Когда каждая из девушек заканчивала подсчет, Бад или Олли подкалывали листки с суммой к банкнотам или чекам покупателей и бросали их в специальный ящик. Все четверо, похоже, взмокли и устали.
– Надеюсь, ты захватил с собой хорошую книгу, – сказал Нортон, присоединяясь ко мне. – Мы, видимо, простоим долго.
Я снова подумал о Стефф, оставшейся дома в одиночестве, и снова испытал какое-то неуютное чувство.
– Ты иди пока подбирай, что тебе нужно, – сказал я, – а мы с Билли справимся с остальными покупками.
– Для тебя прихватить пива?
Я подумал и решил, что, несмотря на некоторое наше сближение, мне совсем не хочется провести вторую половину дня, напиваясь с Брентом Нортоном. Слишком много было дел дома.
– Спасибо, нет, – сказал я. – Как-нибудь в другой раз, Брент.
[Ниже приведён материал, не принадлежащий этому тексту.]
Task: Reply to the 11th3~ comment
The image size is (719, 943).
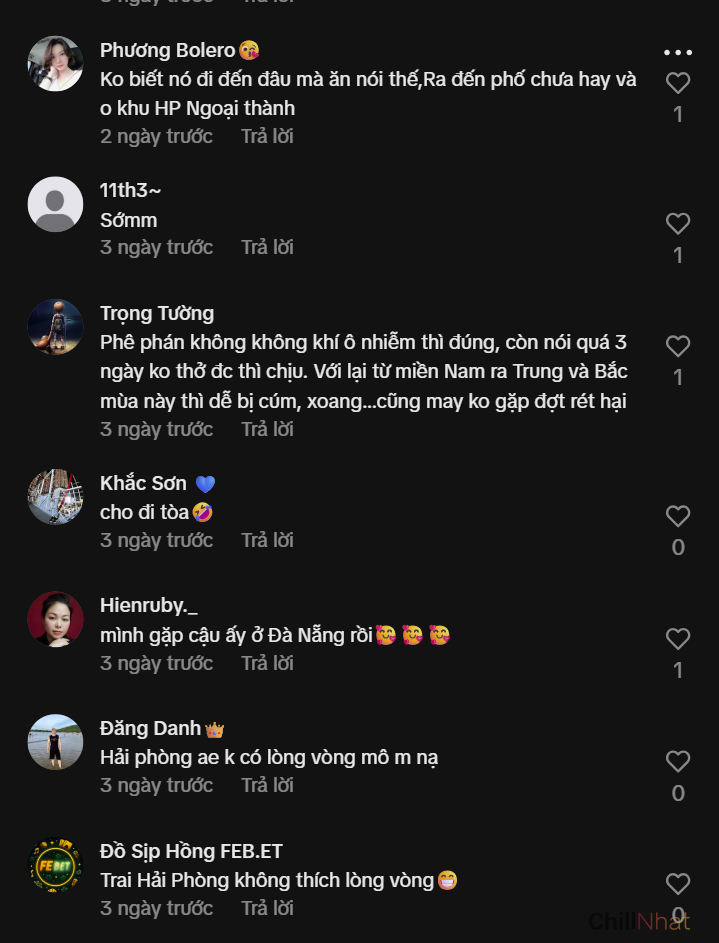Action: point(267,247)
Его лицо чуть заметно посуровело.
– О’кей, – коротко ответил он и пошел за покупками. Я посмотрел ему вслед, но тут Билли потянул меня за рубашку.
– Ты говорил с мамой?
– Нет. Телефон не работает. Надо полагать, телефонные провода тоже пооборвало.
– Ты волнуешься за нее?
– Нет, – солгал я. Я действительно волновался, сам не понимая почему. – Нет, конечно. А ты?
– Не-е-е… – Но он тоже волновался, и по его лицу это было заметно.
Нам следовало бы ехать домой сразу. Но даже тогда, может быть, уже было поздно.